Extracted records:
- Opening Delimiter -

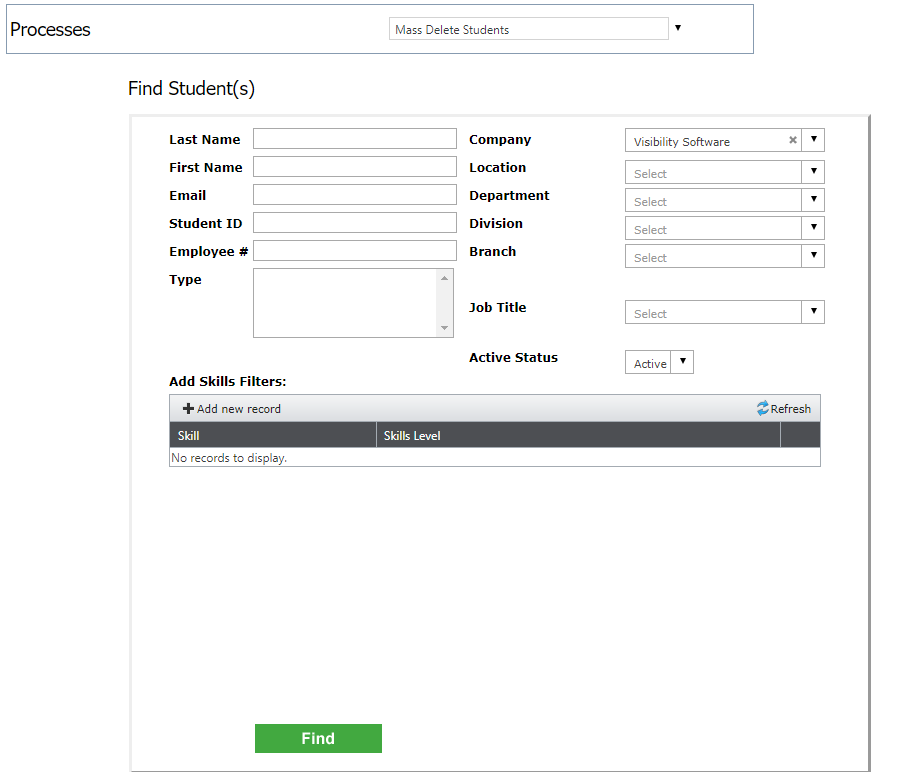The height and width of the screenshot is (772, 901).
Task: Select the Student ID input field
Action: [354, 223]
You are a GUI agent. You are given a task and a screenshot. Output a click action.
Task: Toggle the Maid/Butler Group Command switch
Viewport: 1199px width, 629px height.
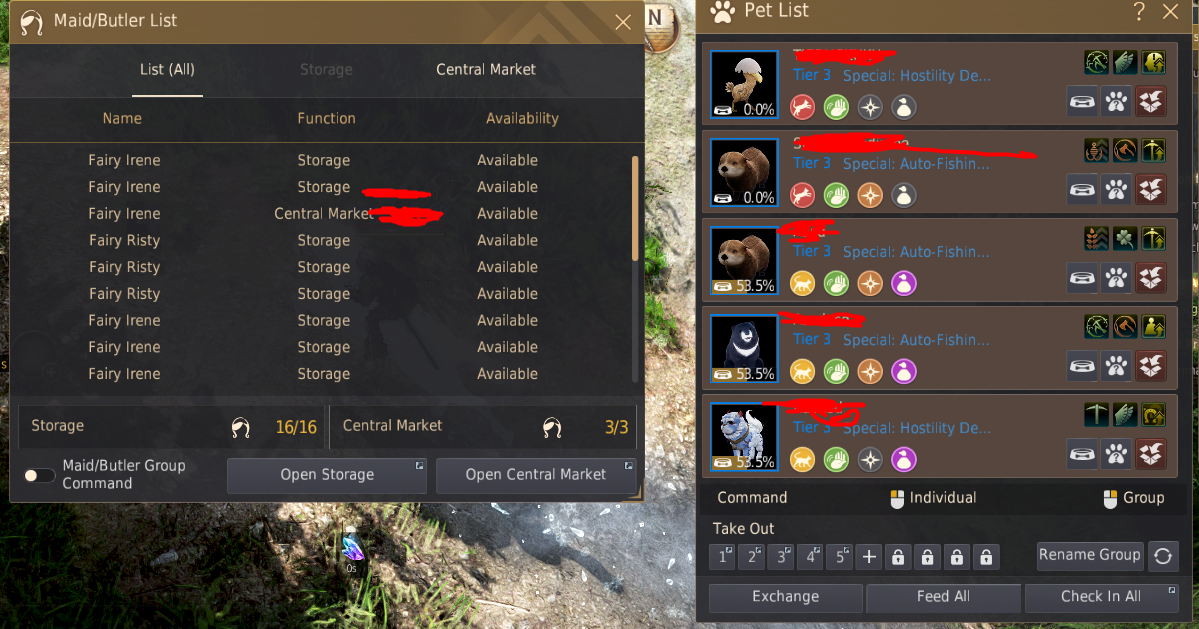(38, 475)
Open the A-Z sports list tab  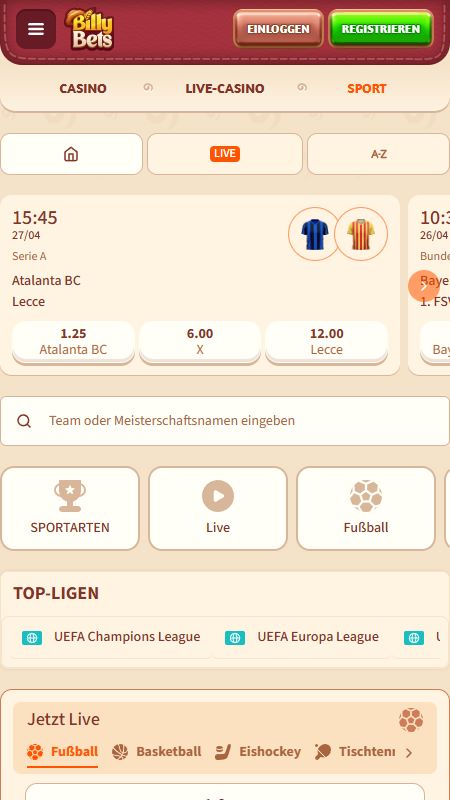tap(379, 154)
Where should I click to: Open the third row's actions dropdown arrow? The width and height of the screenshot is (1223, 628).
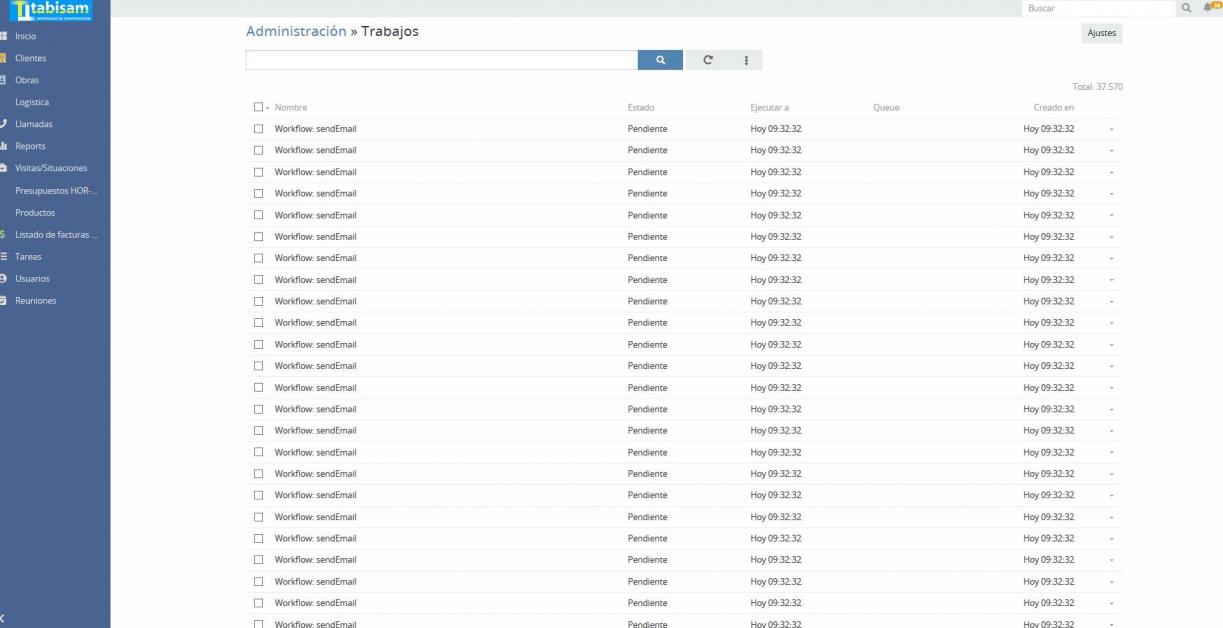[x=1111, y=172]
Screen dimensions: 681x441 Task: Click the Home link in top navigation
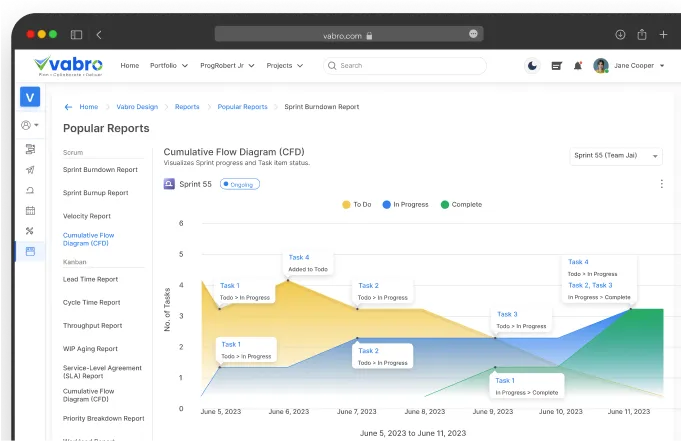129,66
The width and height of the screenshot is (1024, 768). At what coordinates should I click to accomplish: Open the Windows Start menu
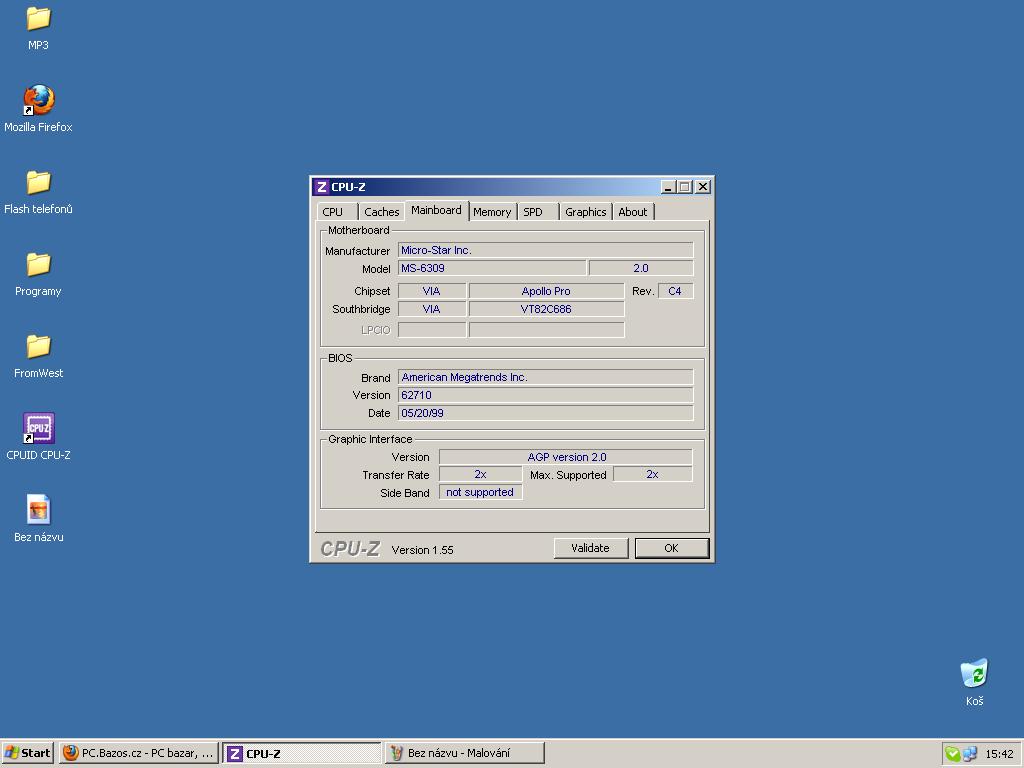coord(28,753)
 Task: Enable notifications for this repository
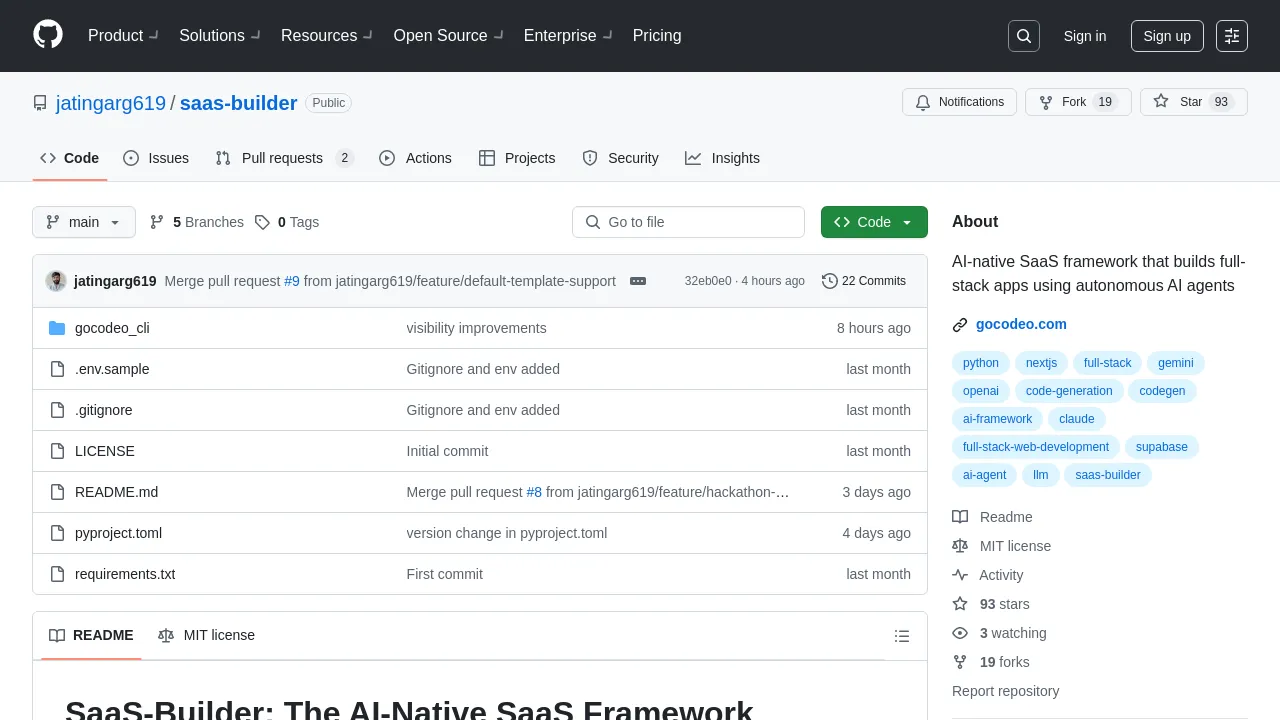pos(959,101)
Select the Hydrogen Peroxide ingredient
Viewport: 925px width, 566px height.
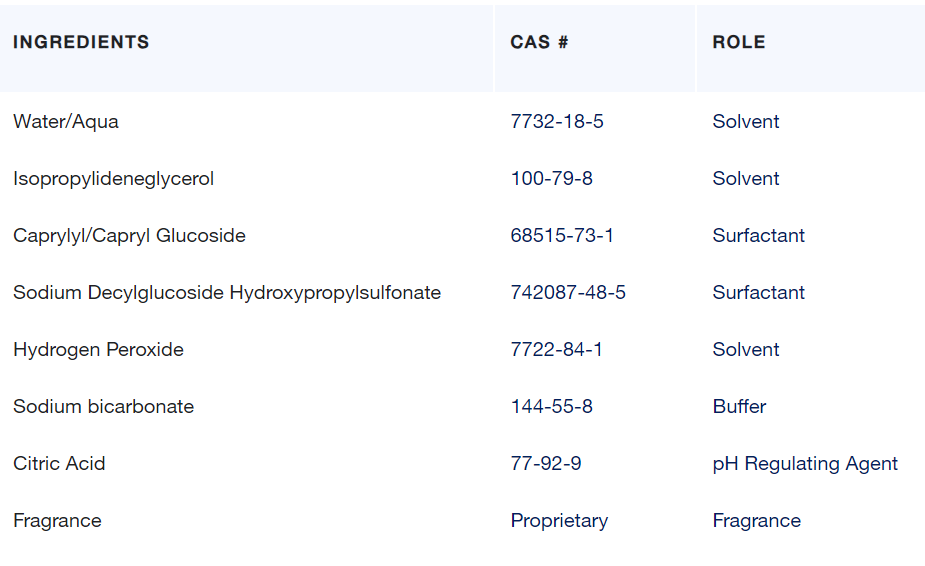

- Closing Delimiter -

*Work request*:
Each line from the one holding "Task: Enable notifications" through the last line of the records above must be duplicated exactly, and pictures must not be.

*Task response*:
 Task: Enable notifications for this repository
pos(959,101)
Select the Hydrogen Peroxide ingredient
Viewport: 925px width, 566px height.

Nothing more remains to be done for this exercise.